Goede eigenschappen en kwaliteiten

 

Voorbereiding:

  1. De klas wordt  door de mentor verdeeld in groepjes van 4 (eventueel 5).
  2. Elk groepje krijgt een stapeltje kaarten met kwaliteiten.
  3. Elk groepje krijgt van de mentor grote gele stikkers.

 

Stap 1:   Wat zijn goede eigenschappen?  Vul het woordweb in.

 

Stap 2:

Je krijgt van de docent een gele stikker

Onderdeel a t/m d is een stilte opdracht, er mag dus niet gesproken worden.

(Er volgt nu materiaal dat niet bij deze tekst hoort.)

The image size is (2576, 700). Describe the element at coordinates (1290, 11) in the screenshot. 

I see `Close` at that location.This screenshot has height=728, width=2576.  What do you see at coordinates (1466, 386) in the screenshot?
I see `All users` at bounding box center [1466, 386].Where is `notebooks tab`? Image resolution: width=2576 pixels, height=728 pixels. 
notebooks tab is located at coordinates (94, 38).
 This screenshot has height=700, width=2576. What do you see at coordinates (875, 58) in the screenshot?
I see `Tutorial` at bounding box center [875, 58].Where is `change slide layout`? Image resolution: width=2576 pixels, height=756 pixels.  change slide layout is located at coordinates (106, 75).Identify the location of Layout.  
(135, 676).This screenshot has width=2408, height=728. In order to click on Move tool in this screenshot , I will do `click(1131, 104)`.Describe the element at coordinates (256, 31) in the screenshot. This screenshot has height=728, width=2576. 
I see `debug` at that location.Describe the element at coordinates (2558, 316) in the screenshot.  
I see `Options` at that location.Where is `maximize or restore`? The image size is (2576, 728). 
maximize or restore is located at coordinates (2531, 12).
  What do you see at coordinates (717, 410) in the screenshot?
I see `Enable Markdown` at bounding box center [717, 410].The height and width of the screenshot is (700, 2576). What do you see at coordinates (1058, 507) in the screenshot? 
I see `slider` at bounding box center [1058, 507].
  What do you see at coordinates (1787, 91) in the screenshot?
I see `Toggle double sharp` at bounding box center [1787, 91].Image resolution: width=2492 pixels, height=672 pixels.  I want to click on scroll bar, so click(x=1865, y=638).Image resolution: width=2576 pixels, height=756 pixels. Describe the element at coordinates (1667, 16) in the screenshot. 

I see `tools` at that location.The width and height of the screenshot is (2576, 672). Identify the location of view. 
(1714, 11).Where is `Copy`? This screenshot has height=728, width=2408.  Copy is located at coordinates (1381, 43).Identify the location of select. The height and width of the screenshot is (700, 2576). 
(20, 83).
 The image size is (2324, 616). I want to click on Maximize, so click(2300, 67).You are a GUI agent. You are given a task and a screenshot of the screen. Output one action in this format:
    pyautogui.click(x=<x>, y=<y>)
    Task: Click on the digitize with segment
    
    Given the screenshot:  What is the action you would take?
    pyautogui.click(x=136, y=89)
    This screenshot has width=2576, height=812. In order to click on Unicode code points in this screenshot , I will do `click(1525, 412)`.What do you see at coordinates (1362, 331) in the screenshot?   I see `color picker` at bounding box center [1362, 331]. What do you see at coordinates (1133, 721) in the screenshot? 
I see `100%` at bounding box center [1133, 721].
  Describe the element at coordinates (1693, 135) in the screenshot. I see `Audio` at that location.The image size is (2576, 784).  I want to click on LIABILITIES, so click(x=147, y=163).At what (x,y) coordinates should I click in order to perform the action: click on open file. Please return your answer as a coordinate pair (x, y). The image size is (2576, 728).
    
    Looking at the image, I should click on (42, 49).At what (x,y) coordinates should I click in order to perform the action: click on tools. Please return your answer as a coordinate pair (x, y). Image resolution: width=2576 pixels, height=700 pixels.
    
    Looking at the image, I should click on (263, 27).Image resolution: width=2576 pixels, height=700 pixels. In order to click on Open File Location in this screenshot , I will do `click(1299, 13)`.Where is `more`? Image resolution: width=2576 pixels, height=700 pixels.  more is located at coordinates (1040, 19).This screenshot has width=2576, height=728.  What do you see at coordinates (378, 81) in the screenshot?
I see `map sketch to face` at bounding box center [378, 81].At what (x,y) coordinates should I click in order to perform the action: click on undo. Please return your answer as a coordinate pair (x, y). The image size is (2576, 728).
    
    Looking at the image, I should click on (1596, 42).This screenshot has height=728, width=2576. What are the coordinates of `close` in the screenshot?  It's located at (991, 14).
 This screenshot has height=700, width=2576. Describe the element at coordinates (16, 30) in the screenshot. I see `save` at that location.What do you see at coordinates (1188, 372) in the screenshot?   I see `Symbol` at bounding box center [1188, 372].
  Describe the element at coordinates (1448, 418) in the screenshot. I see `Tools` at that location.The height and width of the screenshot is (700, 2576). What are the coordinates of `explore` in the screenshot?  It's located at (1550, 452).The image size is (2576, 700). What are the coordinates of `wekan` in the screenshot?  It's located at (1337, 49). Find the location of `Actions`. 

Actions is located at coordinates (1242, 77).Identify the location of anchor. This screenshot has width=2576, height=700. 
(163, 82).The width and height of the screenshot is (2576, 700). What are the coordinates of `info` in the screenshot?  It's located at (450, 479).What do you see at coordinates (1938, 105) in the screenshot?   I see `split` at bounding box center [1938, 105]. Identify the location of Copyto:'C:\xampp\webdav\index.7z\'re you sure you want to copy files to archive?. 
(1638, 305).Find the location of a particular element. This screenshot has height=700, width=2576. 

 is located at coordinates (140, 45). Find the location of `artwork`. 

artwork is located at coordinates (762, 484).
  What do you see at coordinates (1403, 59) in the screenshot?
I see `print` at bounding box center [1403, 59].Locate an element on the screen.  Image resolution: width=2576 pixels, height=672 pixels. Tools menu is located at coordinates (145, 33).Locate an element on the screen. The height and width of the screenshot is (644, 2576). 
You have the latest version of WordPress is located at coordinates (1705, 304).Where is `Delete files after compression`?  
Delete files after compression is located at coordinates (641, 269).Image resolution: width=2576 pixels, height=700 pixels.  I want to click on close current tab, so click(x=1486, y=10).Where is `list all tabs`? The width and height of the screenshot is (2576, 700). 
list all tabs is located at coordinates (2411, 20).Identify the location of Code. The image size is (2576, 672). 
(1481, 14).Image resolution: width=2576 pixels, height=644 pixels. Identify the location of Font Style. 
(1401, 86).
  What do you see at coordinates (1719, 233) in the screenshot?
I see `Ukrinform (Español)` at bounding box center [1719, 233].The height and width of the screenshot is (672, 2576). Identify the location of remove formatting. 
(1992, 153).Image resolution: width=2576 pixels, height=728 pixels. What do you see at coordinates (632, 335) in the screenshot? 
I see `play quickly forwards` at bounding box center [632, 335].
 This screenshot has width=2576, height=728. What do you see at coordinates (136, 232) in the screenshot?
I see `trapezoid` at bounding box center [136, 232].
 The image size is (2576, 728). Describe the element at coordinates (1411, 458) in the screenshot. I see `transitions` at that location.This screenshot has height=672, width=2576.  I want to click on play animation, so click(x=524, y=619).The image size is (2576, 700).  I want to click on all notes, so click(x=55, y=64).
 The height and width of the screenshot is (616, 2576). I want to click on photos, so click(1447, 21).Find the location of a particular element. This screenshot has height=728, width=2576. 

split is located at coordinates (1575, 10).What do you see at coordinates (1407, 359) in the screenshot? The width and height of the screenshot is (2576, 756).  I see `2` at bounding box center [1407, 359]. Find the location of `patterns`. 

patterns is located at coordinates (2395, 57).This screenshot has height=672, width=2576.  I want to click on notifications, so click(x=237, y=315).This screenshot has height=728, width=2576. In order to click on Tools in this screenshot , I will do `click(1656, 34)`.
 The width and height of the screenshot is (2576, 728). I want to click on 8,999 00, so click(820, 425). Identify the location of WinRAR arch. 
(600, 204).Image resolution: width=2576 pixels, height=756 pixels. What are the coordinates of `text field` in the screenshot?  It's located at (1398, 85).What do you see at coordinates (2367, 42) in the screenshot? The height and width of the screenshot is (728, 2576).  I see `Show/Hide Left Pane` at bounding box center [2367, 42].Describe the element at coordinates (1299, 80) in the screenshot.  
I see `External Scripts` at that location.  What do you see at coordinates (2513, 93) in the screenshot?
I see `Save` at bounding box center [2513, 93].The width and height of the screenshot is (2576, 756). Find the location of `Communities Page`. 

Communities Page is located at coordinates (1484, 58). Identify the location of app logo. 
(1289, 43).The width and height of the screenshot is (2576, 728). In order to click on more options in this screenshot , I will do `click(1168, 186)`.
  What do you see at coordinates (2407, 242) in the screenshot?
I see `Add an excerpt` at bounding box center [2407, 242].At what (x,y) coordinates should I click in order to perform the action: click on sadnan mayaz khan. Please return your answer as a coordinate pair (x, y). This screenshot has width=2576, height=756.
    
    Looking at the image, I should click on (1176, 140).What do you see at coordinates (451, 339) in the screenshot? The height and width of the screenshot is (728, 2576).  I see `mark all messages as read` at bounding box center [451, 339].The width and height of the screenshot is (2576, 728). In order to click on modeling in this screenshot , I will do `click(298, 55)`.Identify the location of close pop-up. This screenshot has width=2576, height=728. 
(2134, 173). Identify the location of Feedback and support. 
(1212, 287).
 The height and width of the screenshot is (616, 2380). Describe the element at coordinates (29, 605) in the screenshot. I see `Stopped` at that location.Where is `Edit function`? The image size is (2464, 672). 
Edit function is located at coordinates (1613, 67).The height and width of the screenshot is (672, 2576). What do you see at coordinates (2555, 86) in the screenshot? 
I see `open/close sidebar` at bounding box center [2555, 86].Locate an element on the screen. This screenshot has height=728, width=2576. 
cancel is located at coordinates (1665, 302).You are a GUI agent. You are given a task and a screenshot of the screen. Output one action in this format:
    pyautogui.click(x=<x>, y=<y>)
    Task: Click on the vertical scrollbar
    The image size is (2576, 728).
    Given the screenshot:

a) Noteer je eigen naam op de sticker

b) Geef jouw sticker door aan de persoon die rechts van je zit

c) Schrijf nu 1 goede eigenschap op van de persoon die op de sticker staat

d) Geef de sticker weer door naar rechts en herhaal stap 3.

   (Doe dit tot je je eigen sticker terug hebt)

e) Kies nu voor jezelf een eigenschap en schrijf deze ook op je sticker

 

Stap 3:

We gaan nu in gesprek over de positieve eigenschappen die je hebt gekregen.

Per persoon lees je de eigenschappen voor op de sticker.

De persoon die de eigenschap gegeven heeft, legt uit waarom je deze gekregen heeft.

Wanneer iedereen in het groepje geweest is, dan zijn jullie klaar.